> [Supplied text]:
○ ○ ○ ○

A band’s homecoming can’t help but be special: musicians fresh-eyed from sleeping in their own bed, an audience studded with friends and family, and fans who have been singing along—in the mirror, in traffic jams on the 110 freeway—since the band’s earliest days. I’ve attended my fair share of such shows in Los Angeles, which are made extra special by the area’s iconic concert venues (the Troubadour, Whisky a Go Go, the Greek Theatre, and more). Perhaps nobody appreciates their hometown stage more, though, than the indie rock band Wallows—and their sold-out performance at the Kia Forum in Inglewood confirmed it.
It was a month ago, the last night of the North American leg of their Model tour; between the beating sun of another heat wave and bodies bumping each other by the entrance, expectations ran high even with an hour and a half until doors opened. Eager fans had dawned Wallows merch from tours past for the occasion, representing the gamut of the band’s eras. The oldest, most faded shirts and hoodies were badges of honor that said, “I liked them before they were cool.”

○ ○ ○ ○

> [Problems to solve]:
(a) Do the following statements agree with the Wallows concert review? (i) The band's show at the Kia Forum sold out. (ii) The Forum show was the first night of the North American leg of the Model tour. (iii) Fans had gathered by the entrance two hours before doors opened.
(b) Reproduce everything in the Wallows concert review from "A band’s homecoming" down to "Inglewood confirmed it.".
(c) Carry on the review of the Wallows homecoming concert from the point where it stops.

> [Listing]:
○ ○ ○ ○

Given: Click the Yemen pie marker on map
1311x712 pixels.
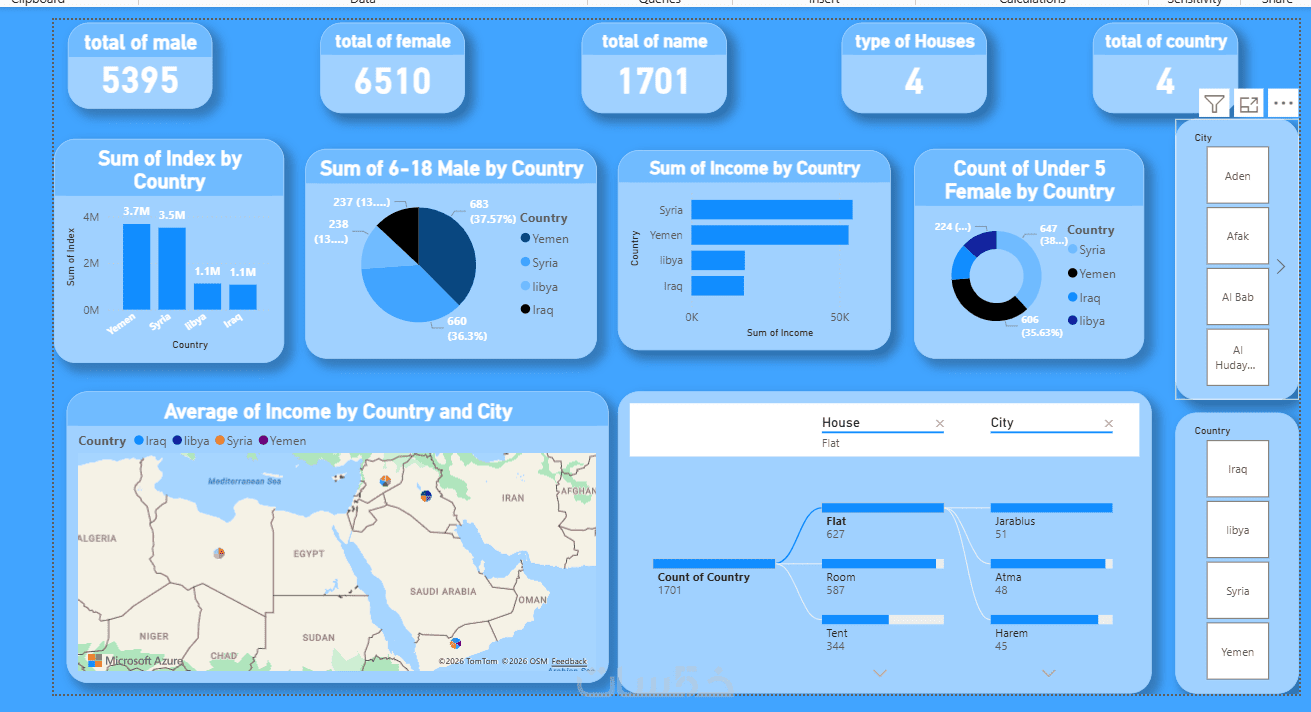Looking at the screenshot, I should point(456,643).
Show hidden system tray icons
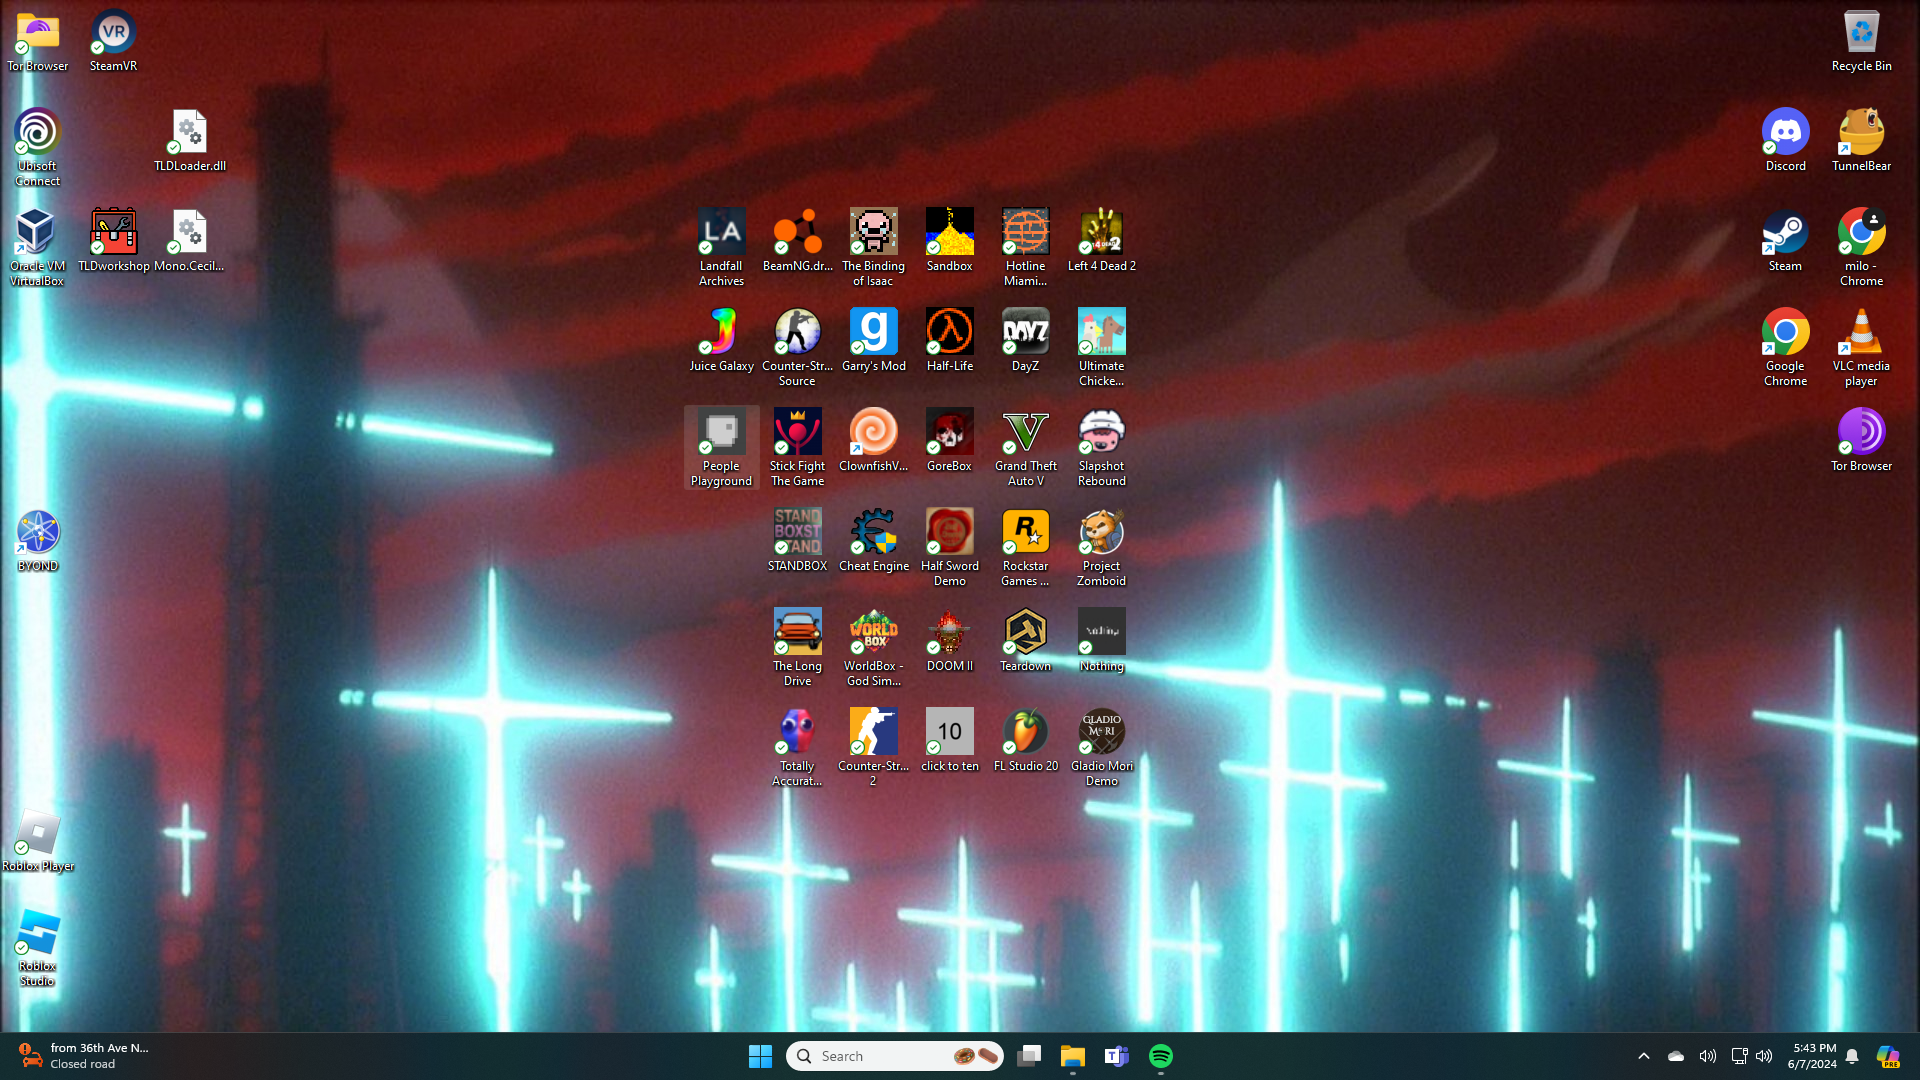This screenshot has width=1920, height=1080. (x=1643, y=1056)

○ ○ ○ ○

> [Answers for the tasks]:
(a)
(i) Yes: "their sold-out performance at the Kia Forum in Inglewood"
(ii) No: "the last night of the North American leg of their Model tour"
(iii) No: "an hour and a half until doors opened"

(b)
A band’s homecoming can’t help but be special: musicians fresh-eyed from sleeping in their own bed, an audience studded with friends and family, and fans who have been singing along—in the mirror, in traffic jams on the 110 freeway—since the band’s earliest days. I’ve attended my fair share of such shows in Los Angeles, which are made extra special by the area’s iconic concert venues (the Troubadour, Whisky a Go Go, the Greek Theatre, and more). Perhaps nobody appreciates their hometown stage more, though, than the indie rock band Wallows—and their sold-out performance at the Kia Forum in Inglewood confirmed it.

(c)
The trio—comprised of Dylan Minnette (yes, the dude from 13 Reasons Why), guitarist Braeden Lemasters (also a Hollywood actor), and drummer Cole Preston—delivered a high-energy night. As they opened with “Your Apartment,” the lead single of their most recent album, I pushed and shoved to find an unobstructed view of my teenage idols (I’ve followed them since their first single, 2017’s “Pleaser”) and to feel my favorite lyrics thrum through the speakers. Phones jutted out around me; several excited girls zoomed in to immortalize pixelated versions of their favorite band members. Deeper into the set list, the crowd roared and jumped to old favorites such as “Scrawny,” a song recognizable to any fan from its opening guitar riff. Another crowd favorite, “Treacherous Doctor,” embodied the band’s spirit: Wallows delivers music you can scream to at a concert but also deeply relate to on a closer, more intimate listen. The crowd’s shouts noticeably strengthened at the song’s third chorus: “Love in teens and life in the twenties / Nothing much to look forward to / I can’t help but cry on vacation / Is this the way to exit my youth?”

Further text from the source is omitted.